VII. AVENTURAS Y DESVENTURAS DE LA
COSMOLOGÍA LIBERAL

EL DILEMA hobbesiano entre seguridad y libertad que traen en 1950 los planteos semántico-estratégicos de Lasswell tiene ya el trasfondo del Leviatán rondante desde la preguerra y que yergue ahora sus montajes sombríos e histéricos a las primeras frustraciones del liderazgo mundial. El que el Torquemada axial de esos años sea el senador Joseph McCarthy no debe ocultar que éste es sólo la pieza más agresiva del aparato inquisitorial-congresional que en la Cámara de Representantes va de J. Parnell Thomas al diligente Richard Nixon y en el Senado de Pat McCarran a Millard Tydings, a lo largo de cuyas audiencias “se forja” McCarthy. Como tampoco que el Congreso no es sino el punto de convergencia de la gran acometida extendida en un amplísimo frente y moviéndose en variadísimos planos. Sin desestimar al macartismo en las Universidades, la hoguera arde más en torno a blancos de relieve público que a claustros académicos sin tradiciones de disensión —Hollywood en Thomas; los “indiferentes criminales” del Departamento de Estado o los intelectuales de todas las gamas de escarlata en McCarthy—. Lo cual no soslaya, entre otros y no en ese orden, ni al índice sobre Herbert Aptheker ni a la descalificación de Philip Jessup como representante de los Estados Unidos ante la ONU y “el reenvío a sus libros” entre el júbilo reaccionario de gentes como William F. Buckley.1
No es aquí el lugar para descifrar los estandartes de los Cruzados de la Guerra Fría o escalar las cumbres senatoriales desde las que a la victoria republicana de 1952 lanza McCarthy a los rojos de casa la promesa cuasibíblica de “represalia masiva” vertida por John Foster Dulles a los de uno y otro vecindarios hemisféricos.

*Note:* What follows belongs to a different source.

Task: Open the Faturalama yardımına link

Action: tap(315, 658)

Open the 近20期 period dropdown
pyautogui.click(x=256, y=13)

Ni lo es para presenciar la oposición a su “pestilencia desoladora” o la caída de 1954 —caída de McCarthy, que no del macartismo: Nixon preside el Senado—. Lo que sí que han de tomarse como el referente obligado para explorar en el sentido de orientación y en la capacidad de respuesta que un concepto de ciencia y un contexto institucional imprimen al oficio del pensar político en un momento en que sus mismos cimientos ideológicos van de por medio. O, invirtiendo la relación, para determinar la manera en la que los presupuestos liberales silencian su sustancia constitucional, individualista y democrática valiéndose de los cascarones formales de la objetividad científica y la consistencia empírica. Y es que ahí hay un vuelco y una dislocación, y graves, inexplicables e inexcusables por toda su literatura condenatoria del macartismo y de sus víctimas basada en la indiscriminación no privativamente lasswelliana de tirios y troyanos, de izquierdas y derechas, de verdugos y agarrotados, de bandos conjurados al fondo en empañar la diversidad y el colorido distintivos de la política americana. Literatura que a su vez, sea en el transcurso de los eventos o a posteriori, no encuadra tan fácilmente en los patrones del pro-fascismo o del conservatismo aventurado y pasajero diseñados para tasar la actitud del liberalismo pluralista ante el macartismo.2
Porque primeramente no es factible hacerlo en bloque sobre un conglomerado profesional cuyos miembros fluctúan entre más de 4 500 y más de 6 000 entre 1947 y 1954. Claro que no es éste el caso de captar todos los contrastes individuales en derredor a la interpretación y la eventual aceptación de la nueva mecánica de la lealtad; pero tampoco lo es de encasillar en líneas abstractas y rígidas a un proceso que hubo de moverse entre condicionantes variadísimos, internacionales, nacionales o de especificidad institucional y personal. No puede ser otra la pauta a seguir para apreciar el papel ideológico asumido por la ciencia política durante y después de la caza de brujas —papel que giraría desde el ángulo no muy concurrido de la denuncia hasta el de los otros no muy nítidamente distinguibles de la indiferencia, la tolerancia, la tergiversación, la complicidad o la apologética. Ninguna concepción teórica sale de la nada y ésta no es la excepción. De un lado un reto monolítico le obliga a mantenerse aquí como a replegarse allá: incluso a proyectarse como la portadora en turno de los valores ético-científicos del pensamiento político occidental. Del otro no escapa a los escalofríos y a los optimismos que recorren la espina dorsal del complejo entero de las disciplinas sociales norteamericanas, reflejos ellos de síntomas objetivos y estructurales.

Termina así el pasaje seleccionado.